== PAGE EXCERPT ==
Hello and welcome to the latest Other People’s Bookshelves, a series of posts set to feed into the natural filthy book lust we all feel and give you a fix through other people’s books and shelves. This week we are down in London town to spend some time with a man who I love much more than is right, and much more than he probably knows – you’ll see why. Yes this week we are spending time with the lovely Scott Pack. Now before we go and rummage through his shelves, let us grab a nice cuppa and learn more about him…

I am a publisher (just setting up a new independent imprint called Aardvark Bureau after six years at HarperCollins) and writer (a couple of toilet books under the pen name Steve Stack and bits and bobs of journalism). I sometimes host literary events of my own making and at festivals. I have a blog called Me and My Big Mouth. Outside of the book stuff I bake cakes and biscuits.

living room shelves

Do you keep all the books you read on your shelves or only your favourites, does a book have to be REALLY good to end up on your shelves or is there a system like one in one out, etc?

I am happy to read pretty much anything but I only keep books I love, am likely to re-read or that I think a member of the family will enjoy at some point.

Do you organise your shelves in a certain way? For example do you have them in alphabetical order of author, or colour coded? Do you have different bookshelves for different books (for example, I have all my read books on one shelf, crime on another and my TBR on even more shelves) or systems of separating them/spreading them out? Do you cull your bookshelves ever?

We live in a four-floor townhouse. On the ground floor is a set of shelves containing books I have read and loved and these are alphabetical by author. Alongside these are a bunch of classics, many read but some as yet unread. I designed the shelves myself and included a long shelf for my battered old Penguin paperbacks (see above) which are arranged by colour because I got bored one day and it killed an hour or so. Any old or particularly gorgeous hardbacks are on the opposite wall. In my bedroom are more shelves and here are kept all the unread books. There are lots of them. These are grouped by genre and then alphabetically.

Next to my bed are a couple of TBR shelves.

tbr pile

The basement kitchen has the cookbooks. My son has temporary residency in the loft (he’ll leave home at some point, I am sure) and shares the space with piles of books I couldn’t fit anywhere else. When we moved here I got rid of 50 boxes of books that I had accumulated over the years and knew I would never re-read or get round to reading. The charity shops were very pleased. I do still cull quite regularly.

== ACTIONS TO TAKE ==
1: Will you duplicate everything in the Scott Pack bookshelf interview from "Do you keep" down to "one out, etc?"?
2: Can you turn the paragraph of the Scott Pack bookshelf interview that begins "We live in a four-floor townhouse" into a short list that keeps its main facts?

== EXTRACTED MATERIAL ==
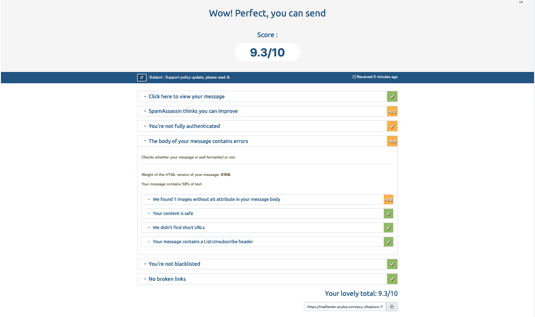The height and width of the screenshot is (317, 535).
Task: Click the green check on 'Your content is safe'
Action: point(388,213)
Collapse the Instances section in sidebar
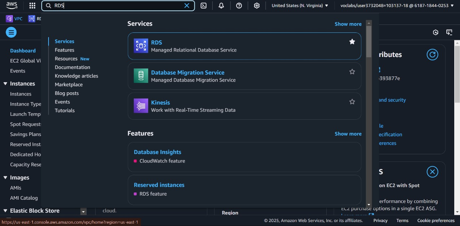Viewport: 460px width, 226px height. [x=5, y=84]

== RESPONSES FOR EACH TASK ==
1:
Do you keep all the books you read on your shelves or only your favourites, does a book have to be REALLY good to end up on your shelves or is there a system like one in one out, etc?

2:
- Home: a four-floor townhouse.
- Ground floor: read-and-loved books, alphabetical by author, next to a group of classics (many read, some not yet).
- He designed those shelves himself, including a long shelf of battered old Penguin paperbacks arranged by color.
- Opposite wall: old or particularly gorgeous hardbacks.
- Bedroom: more shelves holding all the unread books, of which there are many, grouped by genre and then alphabetically.